While I enjoyed each of these authors, I recommend “When Breath Becomes Air” by Dr. Paul Kalanithi. Dr. Kalanithi was a 37-year old neurosurgeon who died in 2015 of lung cancer. His beautiful memoir leads us through a soul-searching journey on what makes life worth living.
One of my favorite collection of essays was the posthumously published “A Low Country Heart: Reflections of a Writing Life” by Pat Conroy. Conroy has been my favorite writer since I discovered “The Prince of Tides”. This collection of essays was more meaningful knowing it would be the last. All of Conroy’s books occupy a single shelf of space devoted to my favorite author and I re-read them more than any other author I have collected.
I read multiple business books, many of those intended for lawyers: “The Future of the Professions: by Richard Susskind, “Personal Branding 101” by Katy Goshtasbi, JD, “Internet Branding for Lawyers” by Jeff Lantz, “Lawyers at Midlife: Financial Planning” by Michael Long, Mary Crane’s “100 Things You Need to Know” series for lawyers, “The Anxious Lawyer” (on implementing a meditation practice) by Jeena Cho, and “Ted Talks: The Official TED Guide to Public Speaking” by Chris J. Anderson.

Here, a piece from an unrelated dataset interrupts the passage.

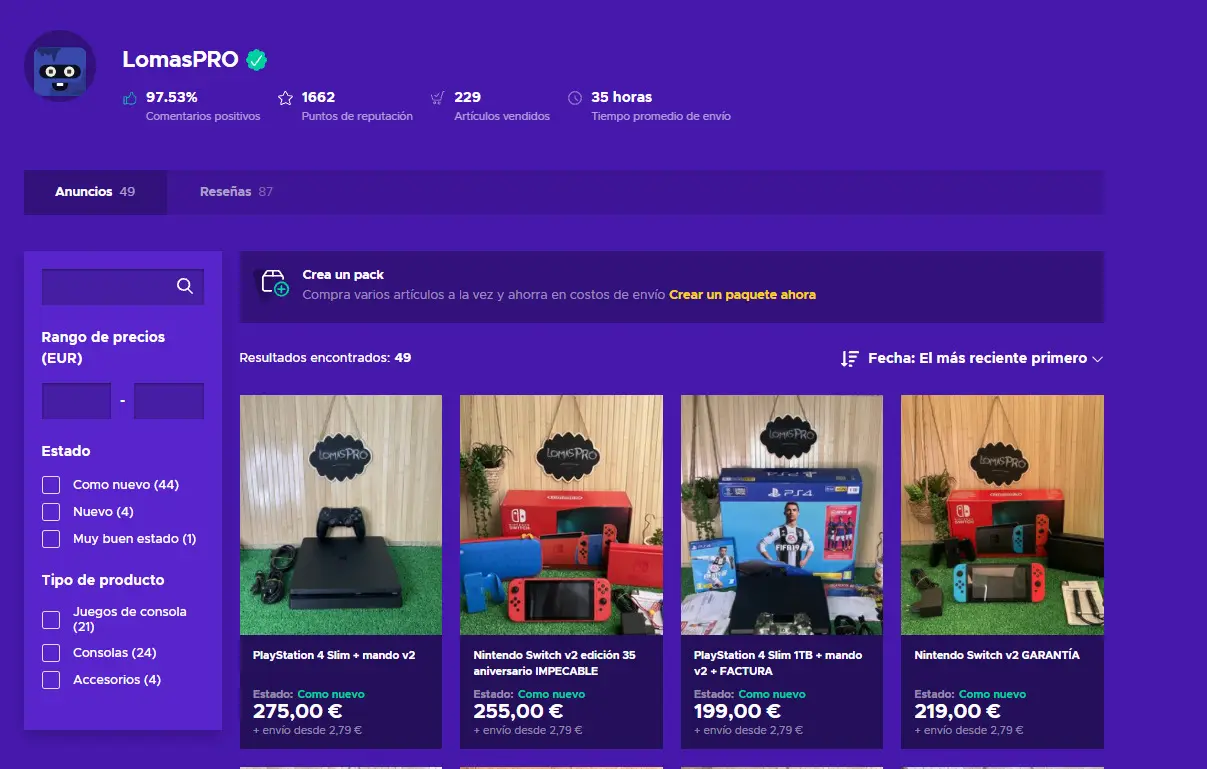Focus the minimum price range field

[76, 401]
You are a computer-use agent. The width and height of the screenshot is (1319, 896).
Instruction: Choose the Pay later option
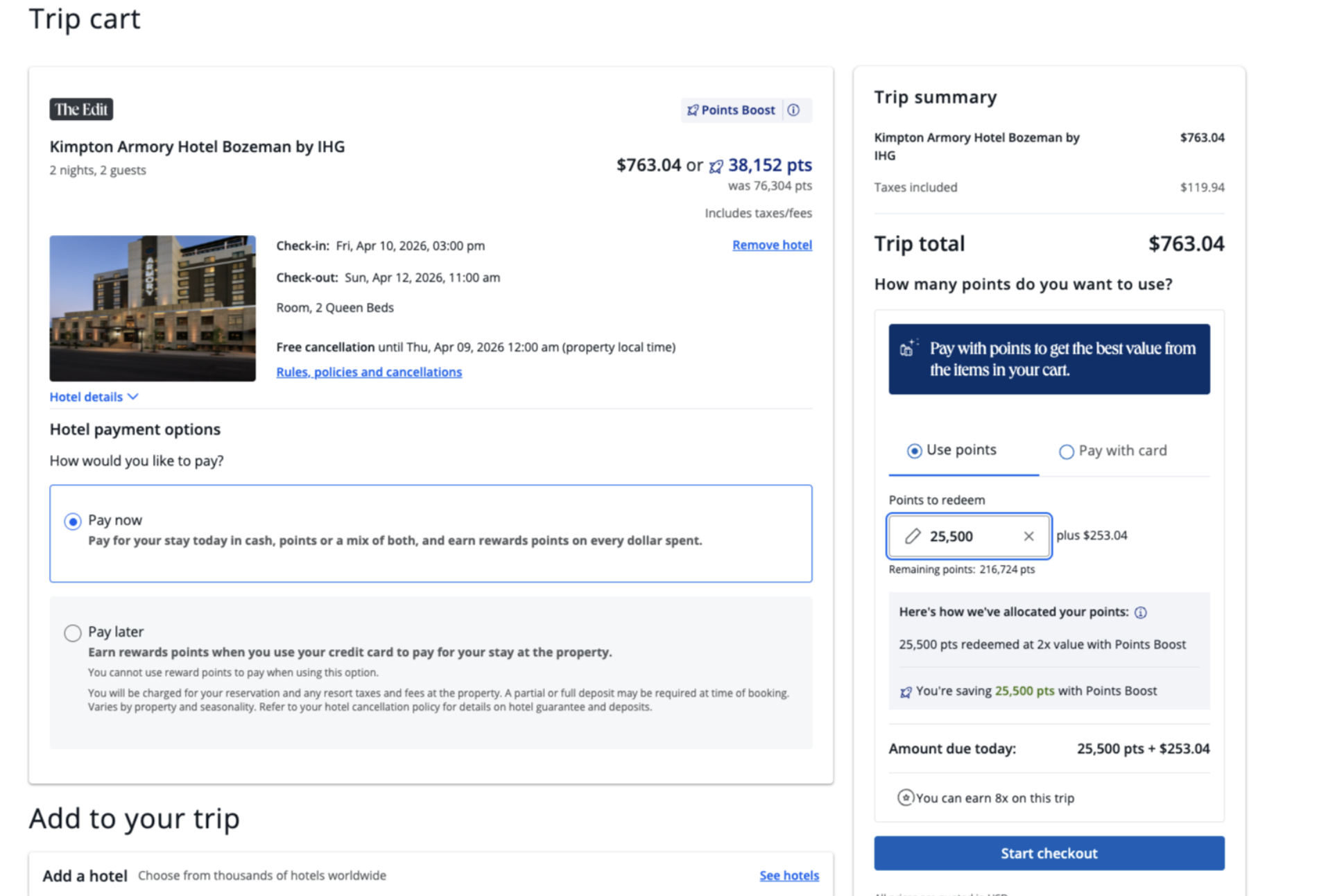[x=73, y=633]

I enjoyed all of these books and they are available to Lawyers Mutual insureds through our Lending Library. I recommend “Ted Talks: The Official TED Guide to Public Speaking” by Chris J. Anderson. I hope you are familiar with TED Talks and either watch them on video at www.ted.com, through the TED app on your mobile device or via TED Radio Hour, an NPR podcast. The book analyzes many of the best TED Talks and offers guidance for anyone to become a more powerful public speaker. Topics covered include: common traps, idea building, the allure of stories and how to control your nerves.
For a laugh-out-loud read, I recommend “Holidays on Ice” by David Sedaris. Sedaris grew up in Raleigh and attended college at Western Carolina University. Holidays is a collection of holiday themed essays. “SantaLand Diaries” was originally broadcast on NPR in 1992 and was the coming out of his public life as a humorist. I dare you to read his account of working as an elf at Macy’s department store without a few laugh-out-loud moments. Reading this essay each year has become one of my Christmas traditions.

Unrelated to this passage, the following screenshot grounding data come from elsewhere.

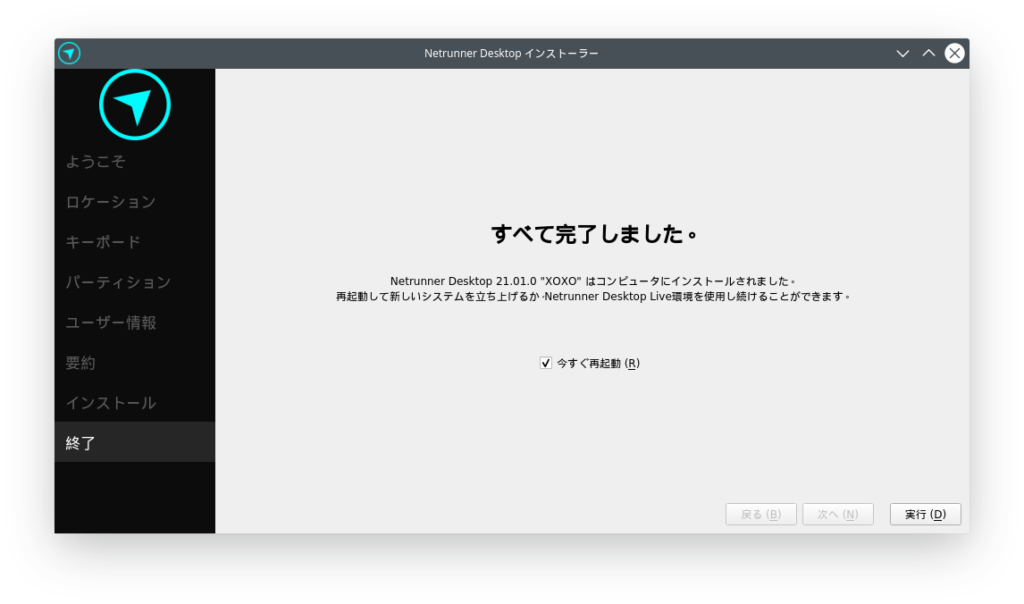This screenshot has width=1024, height=604.
Task: Maximize the installer using the up chevron
Action: tap(928, 53)
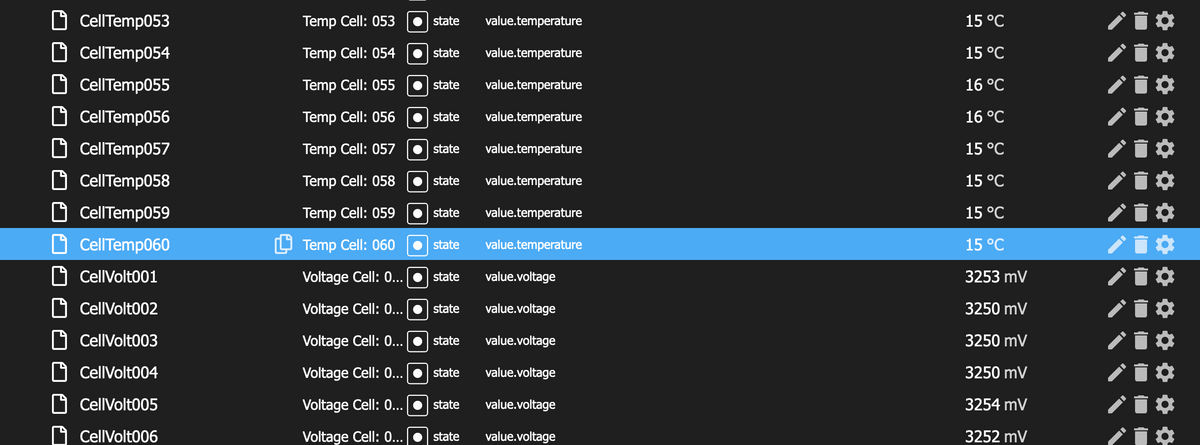Open gear settings for CellVolt003
Viewport: 1200px width, 445px height.
pos(1164,341)
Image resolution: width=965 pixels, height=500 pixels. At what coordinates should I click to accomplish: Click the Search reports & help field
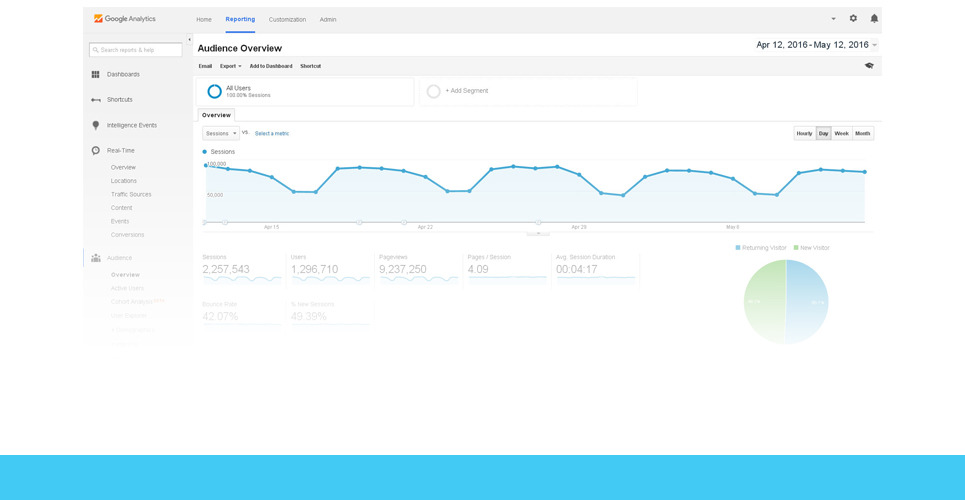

If you only read one of my recommendations, make it “Just Mercy: A Story of Justice and Redemption” by Bryan Stevenson. Bryan is the founder and Executive Director of the Equal Justice Initiative in Montgomery, Alabama and a professor of law at New York University of Law. Bryan captures our attention with these words: “The true measure of our character is how we treat the poor, the disfavored, the accused, the incarcerated, and the condemned. Simply punishing the broken only ensures that they remain broken and we do, too. Each of us is more than the worst thing we’ve ever done.”